Figure 6 Performance of DDI-based in-solution capture assays for the detection of rIgG. (A) Two-step immunoassay: serial dilutions of the rIgG analyte were mixed with varying amounts of capture reagent HA24-GAR, ranging from 2 (rectangles), 10 (circles) to 50 (more ...)
To study the feasibility of a one-step immunoassay, serial dilutions of the rIgG antigen were mixed with a fixed amount of HA24–GAR capture reagent, either 4 or 10 nM, respectively, and 25 pM of the IPCR detection conjugate, comprised of the biotinylated GAR, recombinant STV and bis-biotinylated dsDNA. The mixtures were immediately applied to oligonucleotide-coated microplate wells to allow for the DNA-directed adsorption of the immuno-complexes formed in solution. Subsequently, quantification of signals was carried out by PCR and PCR–ELISA. As indicated in Figure B, signal intensities and the assay’s overall sensitivity strongly depended on the amount of capure reagent. The lower concentration of capture reagent, 4 nM HA24–GAR, led to an increased detection limit of 0.1 amol/µl (15 pg/ml) of rIgG, as compared with 2 amol (300 pg/ml), respectively, obtained in the case of 10 nM HA24–GAR. In both cases, an unusually shaped dose–response curve was evident, indicating a significant decrease in signal intensity when high amounts of rIgG antigen were present in the sample (see curves in Fig. B). This shape was highly reproducible, and most likely, is caused by limited amounts of the detection conjugate. This leads to an incomplete labeling of antigen molecules, and thus, decreased signal intensities. Unfortunately, this effect cannot be compensated for by increasing the detection conjugate concentration. Since IPCR is highly sensitive to the concentration of the detection conjugate, i.e. the amount of marker DNA incubated in the reaction vessel (12
), an increase in detection conjugate concentration was inevitably associated with high background signals, and thus, a dramatic decrease in sensitivity (data not shown).

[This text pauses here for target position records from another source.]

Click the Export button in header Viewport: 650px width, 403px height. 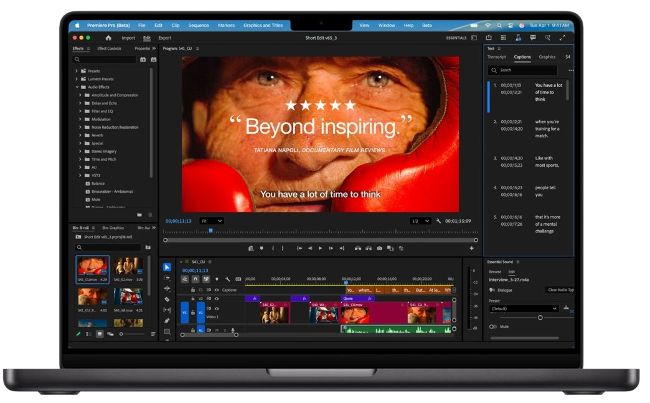pos(164,37)
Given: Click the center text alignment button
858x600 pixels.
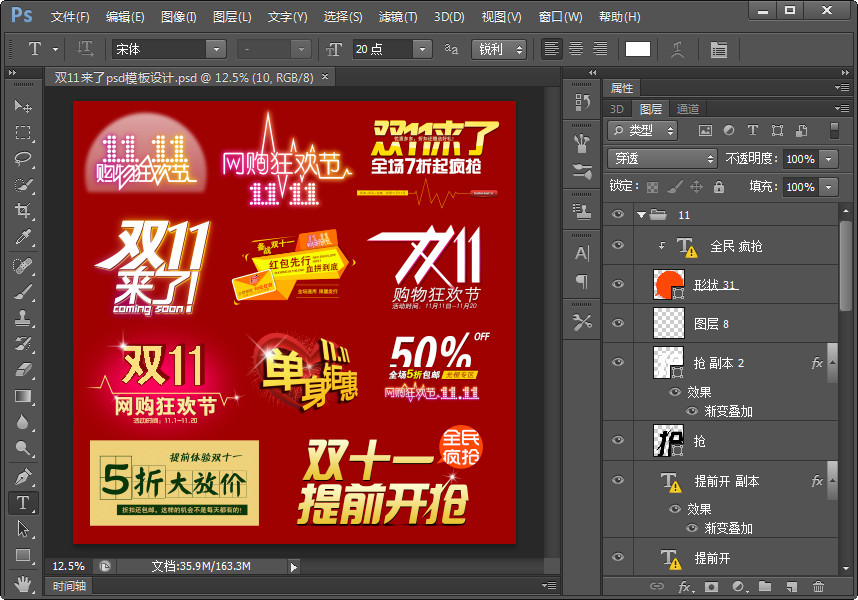Looking at the screenshot, I should tap(576, 49).
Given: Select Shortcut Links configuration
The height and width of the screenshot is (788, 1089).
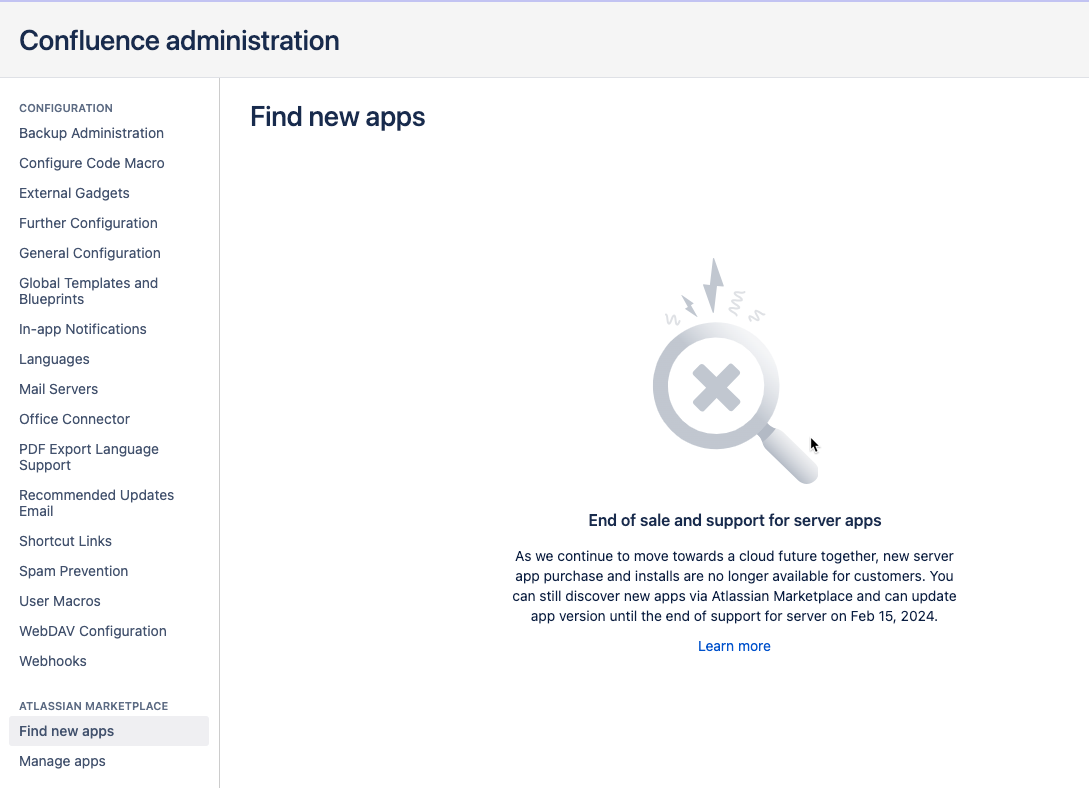Looking at the screenshot, I should [x=65, y=541].
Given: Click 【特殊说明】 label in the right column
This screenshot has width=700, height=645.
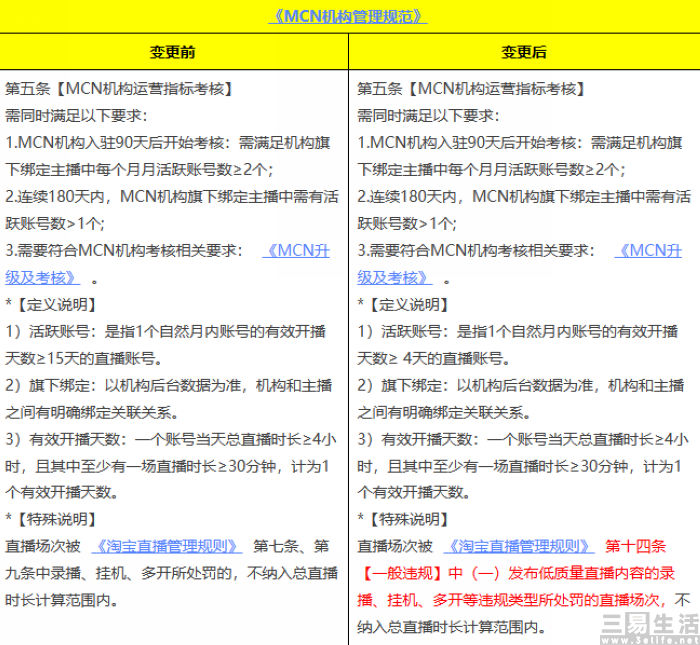Looking at the screenshot, I should pos(403,519).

Figure C allows one to directly compare the conventional three-step assay, exclusively based on successive reagent incubation steps, with the corresponding two- and one-step assays described above. It is clearly evident that the decrease in incubation steps is associated with a decrease in the overall sensitivity of the immunoassay. As discussed above, signal intensities depend on the relative amounts of target, capture and detection reagents. Consequently, best results are obtained with the conventional protocol, taking advantage of the repeated reagent incubation and washing steps. The in-solution capture assays, however, not only allow for a significant reduction in assay time but also still offer a significant increase in sensitivity, as compared with conventional ELISA detection. Additional enhancement in sensitivity might well be achieved by systematic optimization of assay conditions, in particular, the concentration of reagents.